• [Try it]: When a line in the entries below contains the word "Medical", copy that line.
Source material Start Marker
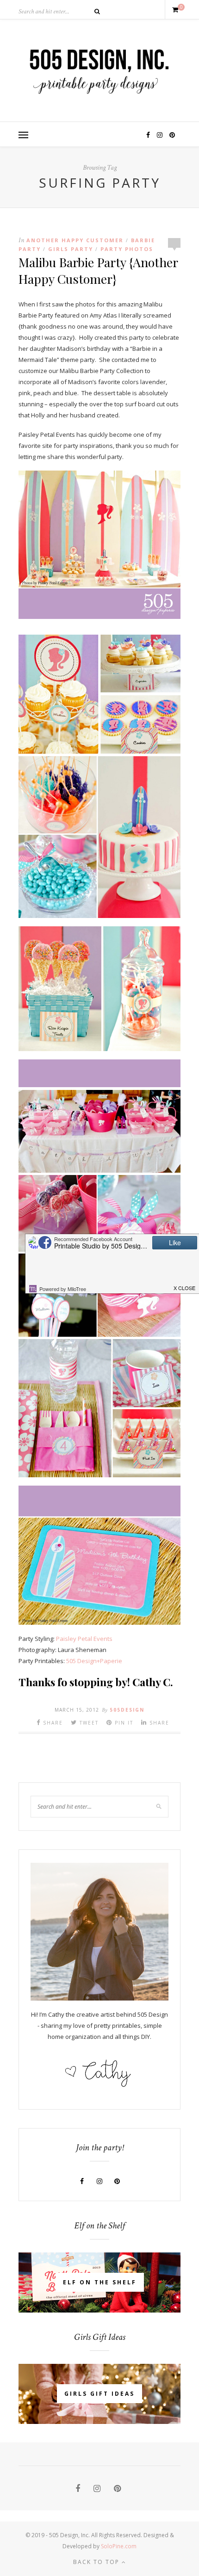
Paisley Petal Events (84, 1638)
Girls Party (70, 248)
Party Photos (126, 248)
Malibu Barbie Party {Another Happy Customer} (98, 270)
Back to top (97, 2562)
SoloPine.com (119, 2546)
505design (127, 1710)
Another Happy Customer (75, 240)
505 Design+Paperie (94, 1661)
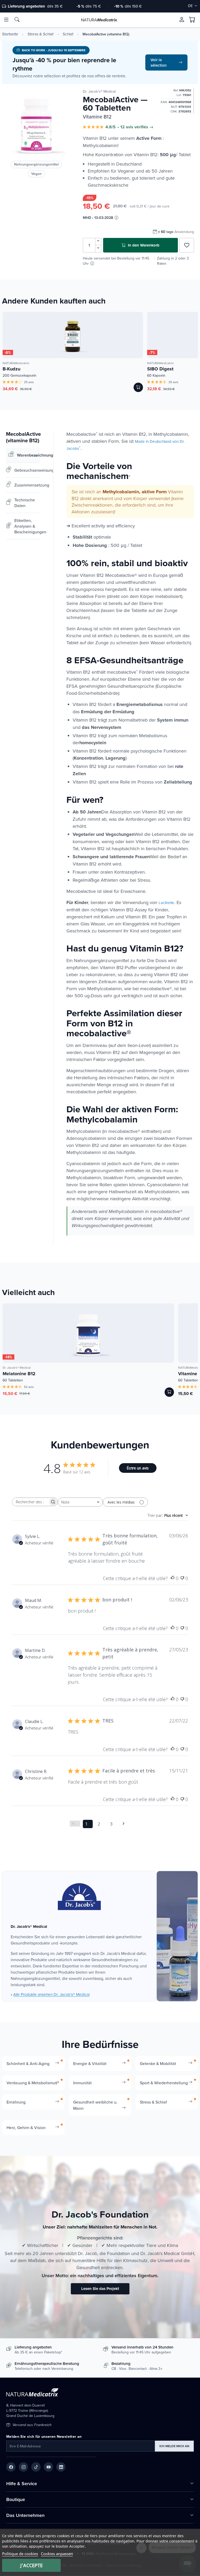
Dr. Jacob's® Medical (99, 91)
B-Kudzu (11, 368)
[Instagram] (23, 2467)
Source material End Marker
Source material Start Marker
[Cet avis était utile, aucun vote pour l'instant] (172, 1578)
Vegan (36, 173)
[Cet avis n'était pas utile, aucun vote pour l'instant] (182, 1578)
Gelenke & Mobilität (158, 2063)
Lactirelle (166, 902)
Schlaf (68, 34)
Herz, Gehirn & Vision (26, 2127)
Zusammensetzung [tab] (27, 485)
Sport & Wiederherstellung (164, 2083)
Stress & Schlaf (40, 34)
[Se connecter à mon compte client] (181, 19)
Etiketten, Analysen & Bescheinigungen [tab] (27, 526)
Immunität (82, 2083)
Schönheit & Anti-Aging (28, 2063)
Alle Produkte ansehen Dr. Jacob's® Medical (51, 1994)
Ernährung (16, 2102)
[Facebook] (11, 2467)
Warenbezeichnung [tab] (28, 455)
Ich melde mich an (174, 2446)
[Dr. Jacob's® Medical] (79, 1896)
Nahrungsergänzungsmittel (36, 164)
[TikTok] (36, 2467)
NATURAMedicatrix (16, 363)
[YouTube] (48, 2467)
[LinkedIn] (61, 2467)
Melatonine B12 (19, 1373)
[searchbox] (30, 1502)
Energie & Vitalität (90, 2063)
Source material End Marker
• [Reply to the exercise]:
Dr. Jacob's® Medical (99, 91)
Alle Produkte ansehen Dr. Jacob's® Medical (51, 1994)
[Dr. Jacob's® Medical] (79, 1896)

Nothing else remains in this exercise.